Em seu livro "Design Your Life: The Pleasures and Perils of Everyday Things" ("Desenhe sua vida: os prazeres e perigos das coisas cotidianas"), Lupton e sua irmã gêmea Julia mostram como o design pode influenciar o comportamento, a partir do fato de que a maioria dos dispositivos para papel higiênico desestimula a substituição dos rolos terminados.
As autoras sugerem o uso de uma simples barra horizontal com um dos lados livres, já que as barras presas por dois pinos parecem complicadas demais para o adolescente ou cônjuge.

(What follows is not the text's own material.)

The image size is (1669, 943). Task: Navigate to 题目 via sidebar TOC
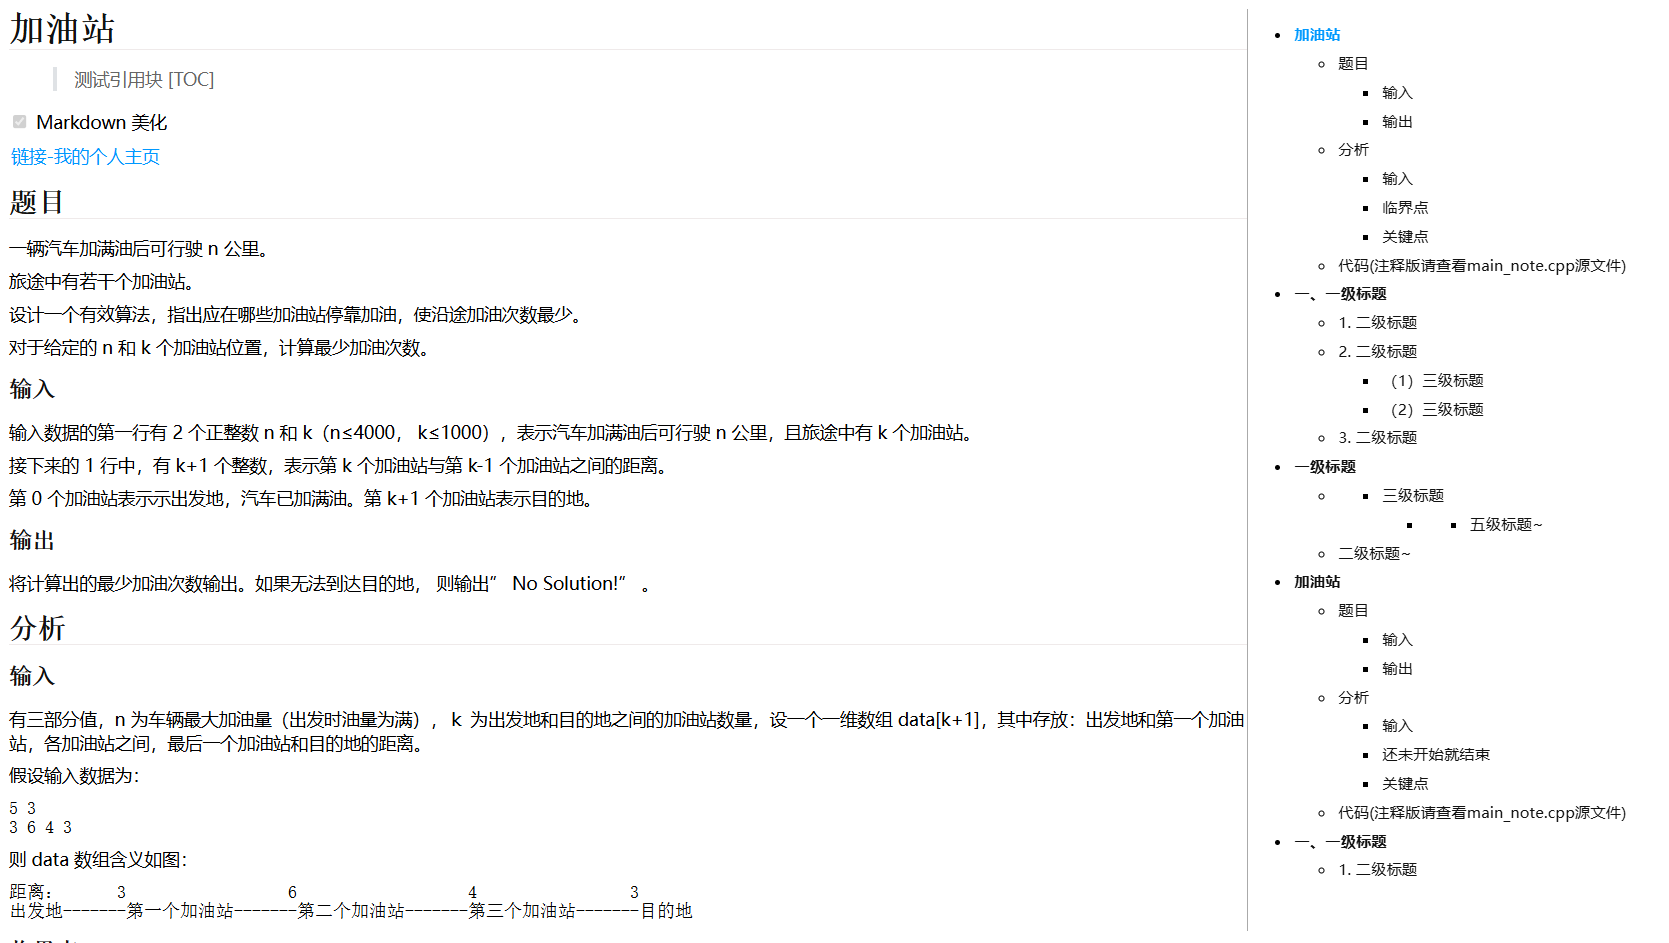(1352, 62)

"O bom design sempre tem a ver com a verdade", disse Lupton. Pode ser uma verdade difícil de digerir, como a de que o mundo vai mal, ou pequena, como a de que ninguém na família irá trocar o papel higiênico. E a maior de todas as verdades, sugeriu ela, é que a vida real é simplesmente divertida.
"Acho que nossas coisas deveriam refletir isso. Há muita ilusão no design, muito de superfície e de brincar com a realidade. Por isso gosto de coisas que têm senso de humor. Elas simplesmente parecem mais fiéis à vida."